Assignment:
Once a line is found to contain "label", copy it out of the listing.

Information shown:
--------------------
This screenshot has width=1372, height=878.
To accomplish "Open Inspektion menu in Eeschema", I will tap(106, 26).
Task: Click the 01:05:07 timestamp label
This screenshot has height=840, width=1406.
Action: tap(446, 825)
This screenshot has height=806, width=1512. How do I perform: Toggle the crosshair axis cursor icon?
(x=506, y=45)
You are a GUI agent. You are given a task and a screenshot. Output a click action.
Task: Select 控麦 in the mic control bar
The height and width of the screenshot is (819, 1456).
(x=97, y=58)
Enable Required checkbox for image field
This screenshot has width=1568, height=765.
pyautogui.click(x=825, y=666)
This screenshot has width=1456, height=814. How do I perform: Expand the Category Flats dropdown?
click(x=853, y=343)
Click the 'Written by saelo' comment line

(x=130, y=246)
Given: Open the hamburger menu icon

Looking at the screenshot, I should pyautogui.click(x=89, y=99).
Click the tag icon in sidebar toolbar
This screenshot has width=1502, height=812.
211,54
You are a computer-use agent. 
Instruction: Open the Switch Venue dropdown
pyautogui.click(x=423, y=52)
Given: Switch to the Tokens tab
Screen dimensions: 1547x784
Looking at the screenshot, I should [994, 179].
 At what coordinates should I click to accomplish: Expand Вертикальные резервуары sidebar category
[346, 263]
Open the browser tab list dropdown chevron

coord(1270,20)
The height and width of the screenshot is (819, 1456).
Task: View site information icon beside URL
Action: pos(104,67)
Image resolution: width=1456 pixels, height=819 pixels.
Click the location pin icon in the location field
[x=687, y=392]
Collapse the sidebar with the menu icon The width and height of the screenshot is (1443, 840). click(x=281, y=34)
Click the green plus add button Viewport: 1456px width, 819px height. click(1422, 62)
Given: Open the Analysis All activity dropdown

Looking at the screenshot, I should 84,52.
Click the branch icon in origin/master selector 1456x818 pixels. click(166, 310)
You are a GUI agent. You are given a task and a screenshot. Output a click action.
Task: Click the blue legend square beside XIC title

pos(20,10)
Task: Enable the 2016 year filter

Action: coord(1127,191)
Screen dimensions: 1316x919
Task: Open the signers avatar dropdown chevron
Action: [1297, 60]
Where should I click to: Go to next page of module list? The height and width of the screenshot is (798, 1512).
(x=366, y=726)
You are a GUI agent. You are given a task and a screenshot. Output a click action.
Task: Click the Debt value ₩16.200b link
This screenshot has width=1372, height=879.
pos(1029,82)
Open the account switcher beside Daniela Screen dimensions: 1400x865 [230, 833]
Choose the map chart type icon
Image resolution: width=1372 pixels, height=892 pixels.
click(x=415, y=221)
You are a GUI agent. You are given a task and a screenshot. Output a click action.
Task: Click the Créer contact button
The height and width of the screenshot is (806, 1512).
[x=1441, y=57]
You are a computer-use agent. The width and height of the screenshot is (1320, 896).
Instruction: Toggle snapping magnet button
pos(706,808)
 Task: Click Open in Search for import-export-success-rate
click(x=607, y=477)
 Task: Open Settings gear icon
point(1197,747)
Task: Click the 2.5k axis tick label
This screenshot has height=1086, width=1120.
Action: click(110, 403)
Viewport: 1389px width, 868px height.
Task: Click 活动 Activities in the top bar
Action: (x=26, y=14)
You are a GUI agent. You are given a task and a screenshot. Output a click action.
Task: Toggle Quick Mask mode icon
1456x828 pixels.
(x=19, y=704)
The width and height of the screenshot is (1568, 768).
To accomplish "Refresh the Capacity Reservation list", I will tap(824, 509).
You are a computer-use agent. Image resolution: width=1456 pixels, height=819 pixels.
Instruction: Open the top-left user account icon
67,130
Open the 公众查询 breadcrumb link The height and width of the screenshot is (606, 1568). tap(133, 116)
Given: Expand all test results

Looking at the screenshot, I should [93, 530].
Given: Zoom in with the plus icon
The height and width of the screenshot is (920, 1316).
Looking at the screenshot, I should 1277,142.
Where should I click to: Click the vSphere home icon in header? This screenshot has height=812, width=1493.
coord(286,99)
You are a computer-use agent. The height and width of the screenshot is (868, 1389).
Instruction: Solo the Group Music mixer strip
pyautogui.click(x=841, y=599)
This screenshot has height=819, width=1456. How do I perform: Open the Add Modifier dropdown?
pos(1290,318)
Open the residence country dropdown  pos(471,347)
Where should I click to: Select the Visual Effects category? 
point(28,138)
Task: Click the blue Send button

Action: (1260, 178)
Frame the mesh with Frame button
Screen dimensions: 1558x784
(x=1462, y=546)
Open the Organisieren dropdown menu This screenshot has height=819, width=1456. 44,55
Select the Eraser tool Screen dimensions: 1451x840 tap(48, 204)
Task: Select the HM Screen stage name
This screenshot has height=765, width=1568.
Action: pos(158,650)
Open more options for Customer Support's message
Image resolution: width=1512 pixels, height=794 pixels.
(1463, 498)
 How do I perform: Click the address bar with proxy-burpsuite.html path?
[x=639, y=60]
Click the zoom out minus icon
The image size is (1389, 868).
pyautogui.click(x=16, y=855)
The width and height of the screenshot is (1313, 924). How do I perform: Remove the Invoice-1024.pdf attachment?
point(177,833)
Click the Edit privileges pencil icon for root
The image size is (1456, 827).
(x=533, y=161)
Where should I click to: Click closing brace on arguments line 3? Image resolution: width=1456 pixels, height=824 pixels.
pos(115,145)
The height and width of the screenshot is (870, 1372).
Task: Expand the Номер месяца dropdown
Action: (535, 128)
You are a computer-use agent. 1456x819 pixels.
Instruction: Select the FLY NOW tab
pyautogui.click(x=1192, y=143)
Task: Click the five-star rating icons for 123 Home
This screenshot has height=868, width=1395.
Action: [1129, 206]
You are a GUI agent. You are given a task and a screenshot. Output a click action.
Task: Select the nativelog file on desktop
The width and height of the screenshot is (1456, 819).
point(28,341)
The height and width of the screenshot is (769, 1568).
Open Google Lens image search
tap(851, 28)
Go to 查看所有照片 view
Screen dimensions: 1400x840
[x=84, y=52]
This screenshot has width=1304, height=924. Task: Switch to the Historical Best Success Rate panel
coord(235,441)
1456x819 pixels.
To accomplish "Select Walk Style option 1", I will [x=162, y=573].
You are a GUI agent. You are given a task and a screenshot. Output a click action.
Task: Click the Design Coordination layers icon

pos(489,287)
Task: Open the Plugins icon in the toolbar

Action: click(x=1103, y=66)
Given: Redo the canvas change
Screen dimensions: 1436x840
--------------------
Task solution:
Task: Click the 01:05:07 timestamp label
Task: Click the 2.5k axis tick label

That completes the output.